Why are memes adaptive?

We can be pretty sure that memes were adaptive among our ancestors since we have meme-spreading adaptations - our incessant babbling, our ultrasociality and the huge meme libraries we carry around everywhere on our shoulders.

It seems likely that memes are adaptive today - at least up to a point - since meme-free humans are like primitive cave men, and most such creatures would not do very well in the modern world.

However, neither of these sets of observations really explains the reasons why memes are adaptive.

Part of the explanation probably seems obvious. Memes allow individuals to:

  • Reduce the costly errors associated with trial and error learning;
  • Acquire useful ideas much more quickly than trial and error would permit;
  • Acquire better quality ideas than they would have been likely to produce themselves;
Boyd and Richerson have looked into the issue of why culture is adaptive - presenting their results in Richerson and Boyd (1995) and their 2005 book on the topic, Not by Genes Alone.

They give more-or-less the above analysis. However, in Not by Genes Alone (2005, p.127) they then go on to give what they themselves describe as a just-so story about the circumstances under which culture is adaptive.

The title of their section on the topic is: "Culture is adaptive because it provides information about variable environments". It argues that memes are adaptive because they allow humans to adapt better to local conditions. They give plenty of examples over four pages. It is certainly true that culture helps humans to adapt to local environments. However, the whole theme is really a misleading and inaccurate one.

The reason memes are adaptive is because they let you obtain good quality ideas quickly, and at low cost. Some of those ideas are no-doubt contain information about how to adapt to local environments. However, others are more universal. For example, fire, love songs, levers and hammers are useful in a wide range of conditions and environments.

Why transmit these ideas culturally, rather than wiring them into the genome, then? The answer is essentially because the genome is full, and can't really accomodate all the universal cultural knowledge. Even if evoultion could somehow find a way to wire a fire-starting instinct into the genome, the results would not be much better than transmitting the knowledge by cultural means.

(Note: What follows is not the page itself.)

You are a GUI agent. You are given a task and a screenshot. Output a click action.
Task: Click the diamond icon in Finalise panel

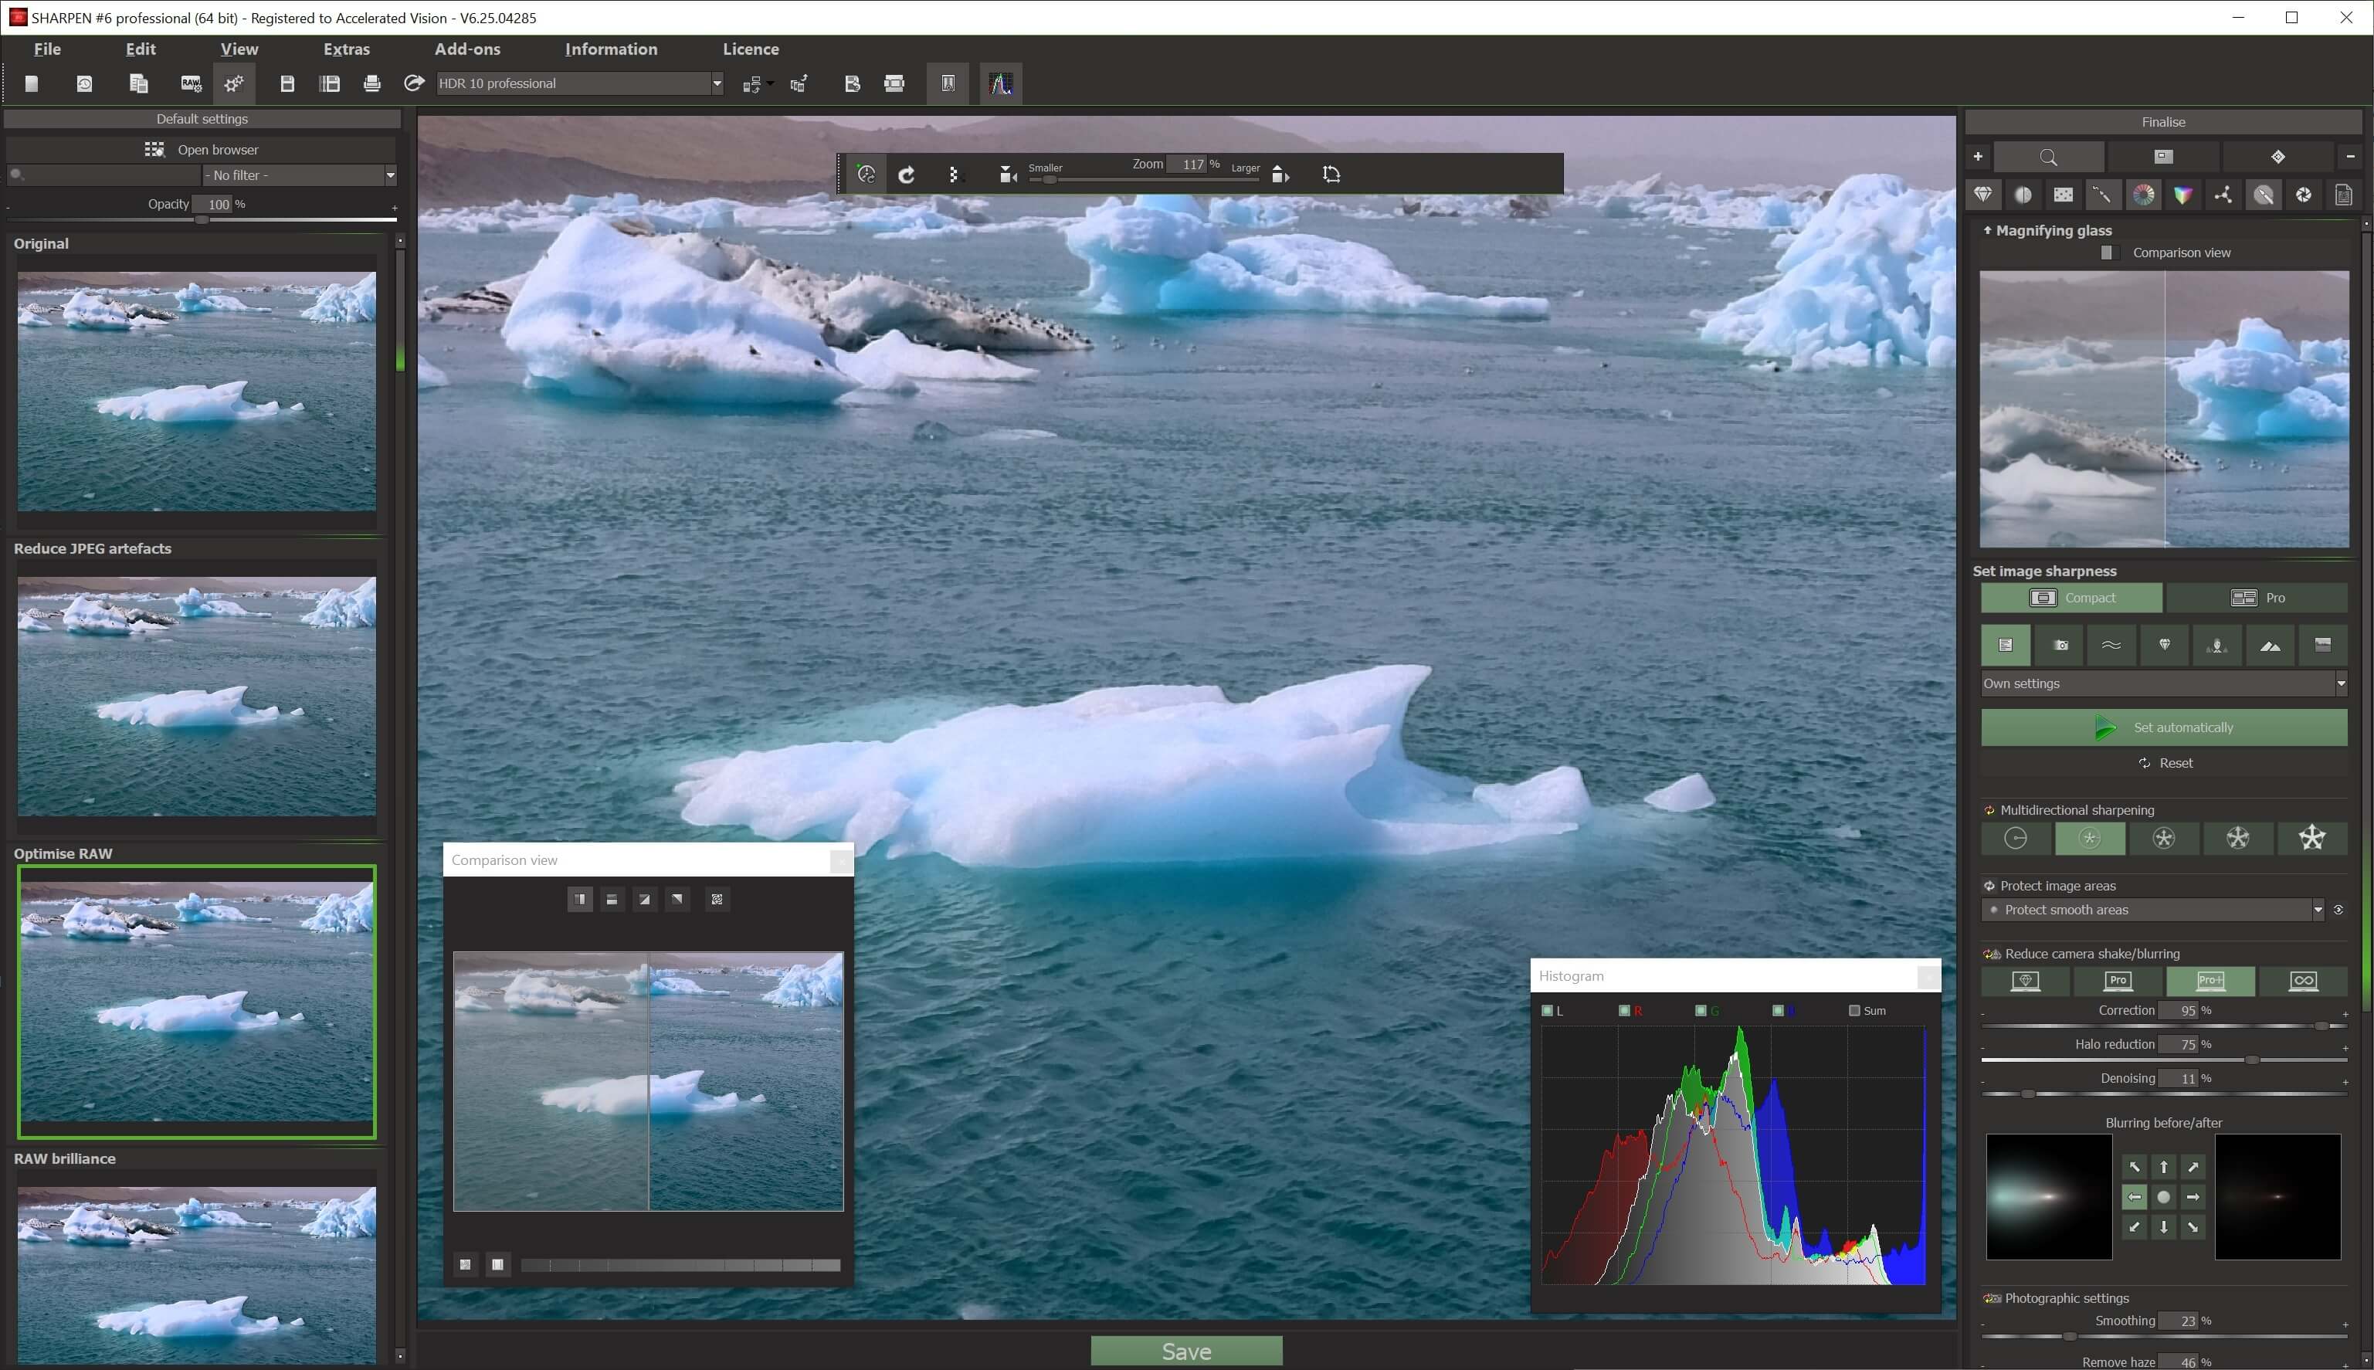pyautogui.click(x=1984, y=195)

So, this is a challenging task for evolution with a pretty minimal payoff.

So, my council is to forget about the benefit of memes being enhancing the ability to adapt to local environments. The bottom line is that memes benefit people by allowing them to obtain lots of good quality ideas quickly, and at low personal cost.

References

  • Richerson, P. J. and Boyd, R. (1995) Why Does Culture Increase Human Adaptability? Ethology and Sociobiology. 16: 125–143.
  • Richerson, P. J. and Boyd, R. (2005) Not by Genes Alone: How Culture Transformed Human Evolution. University of Chicago Press: Chicago, IL.